What is expected:
Repeat the data exactly. Pictures are not part of the copy.

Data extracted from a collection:
-=-=-

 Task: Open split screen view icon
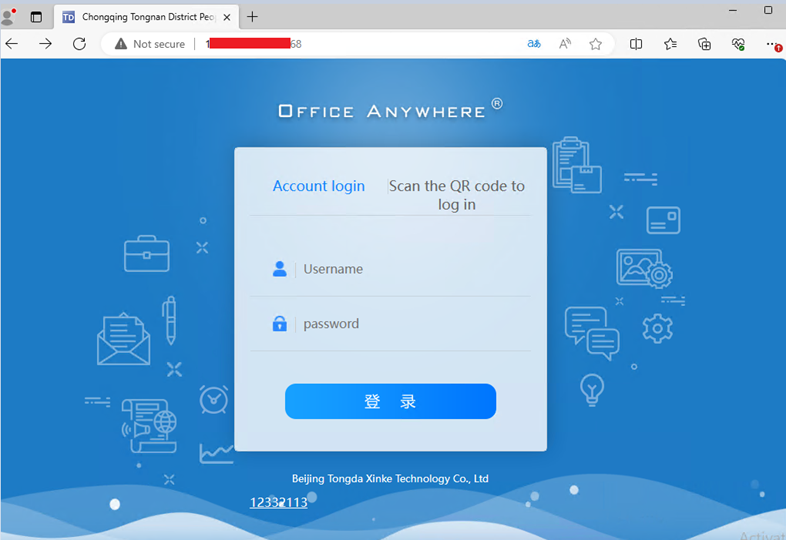[x=636, y=44]
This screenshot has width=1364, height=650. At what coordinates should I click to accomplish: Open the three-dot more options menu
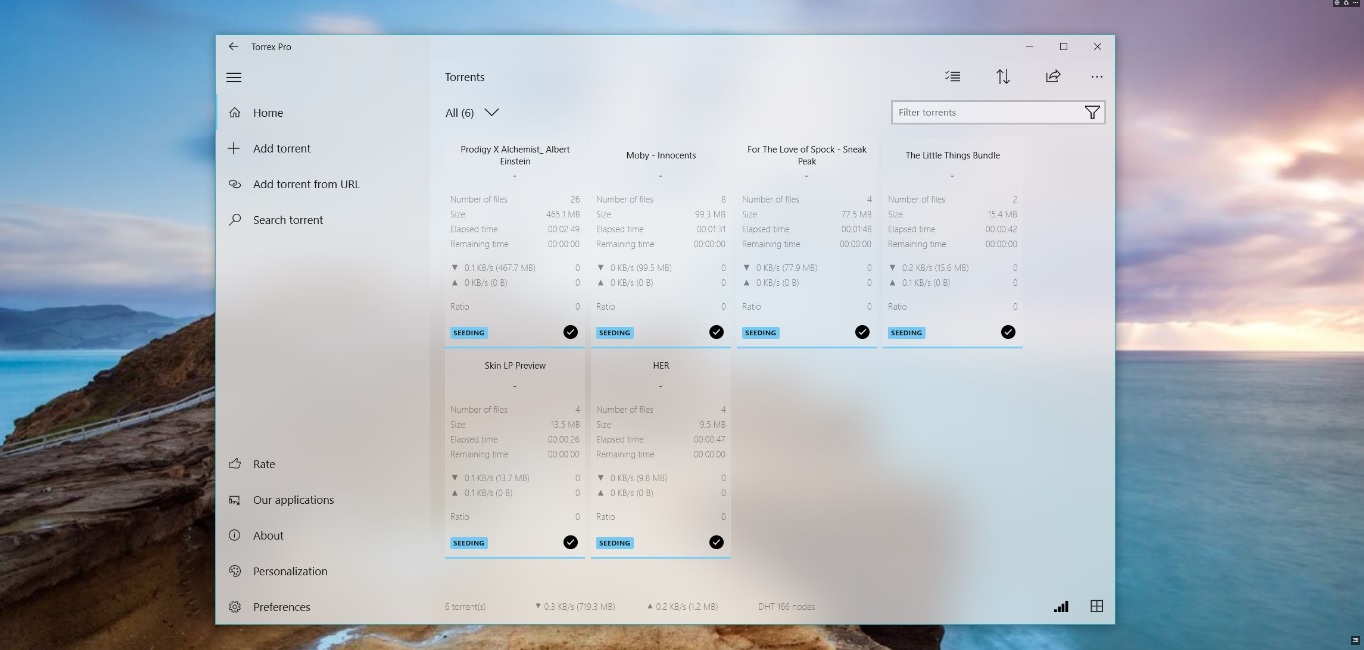point(1097,77)
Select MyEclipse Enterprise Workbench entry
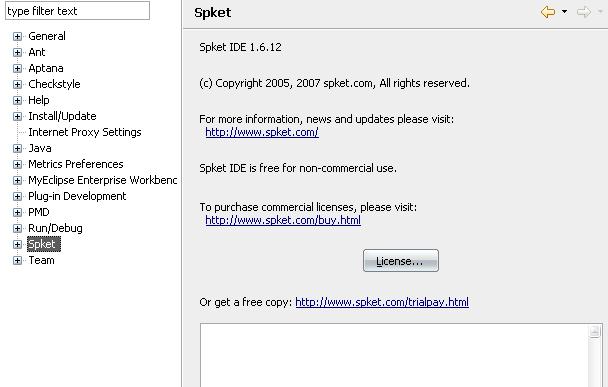The image size is (608, 387). pyautogui.click(x=103, y=180)
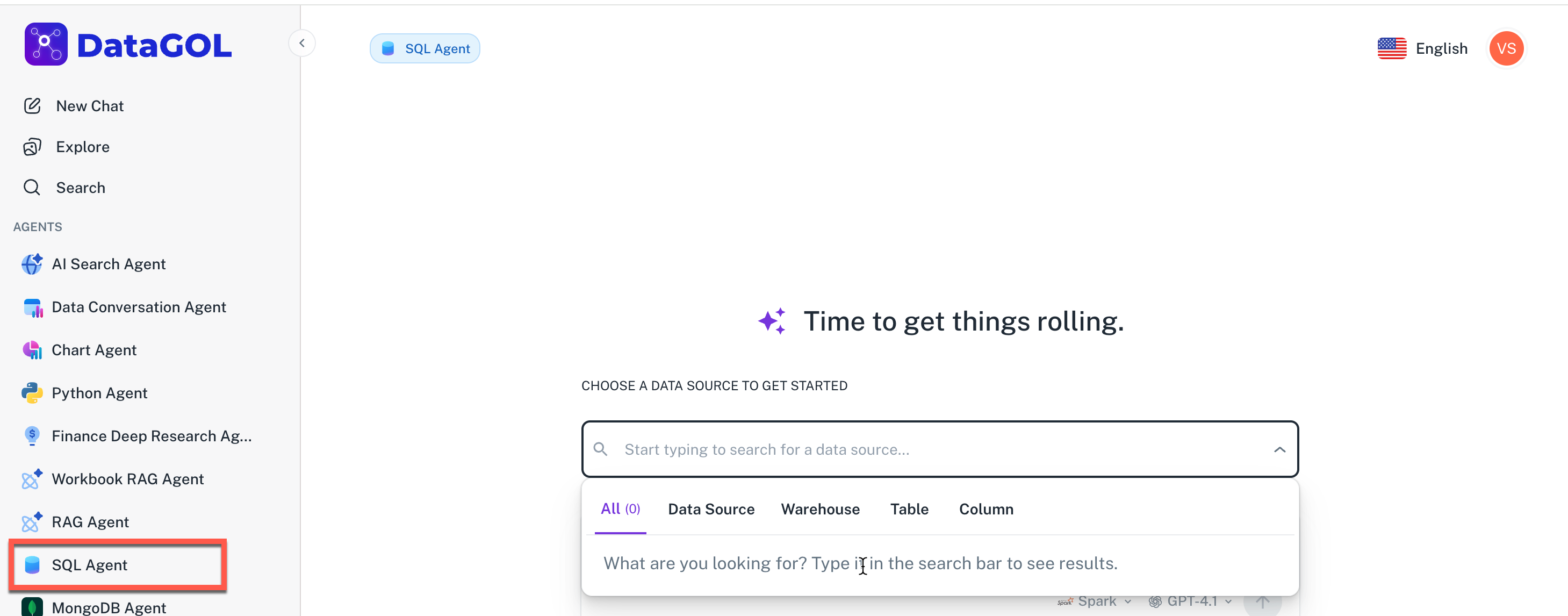
Task: Open the MongoDB Agent icon
Action: tap(32, 607)
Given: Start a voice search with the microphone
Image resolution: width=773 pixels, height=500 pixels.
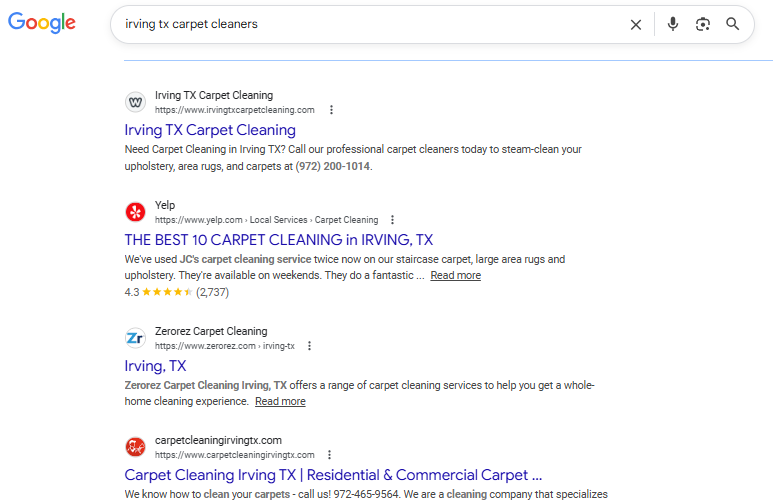Looking at the screenshot, I should (x=673, y=24).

-=-=-

Solution below:
 Task: Open split screen view icon
[x=636, y=44]
This screenshot has width=1364, height=650. At what coordinates should I click to accomplish: Open the three-dot more options menu
point(1097,77)
Select MyEclipse Enterprise Workbench entry
The image size is (608, 387). pyautogui.click(x=103, y=180)
Task: Open the MongoDB Agent icon
Action: tap(32, 607)
Given: Start a voice search with the microphone
Image resolution: width=773 pixels, height=500 pixels.
Looking at the screenshot, I should (x=673, y=24).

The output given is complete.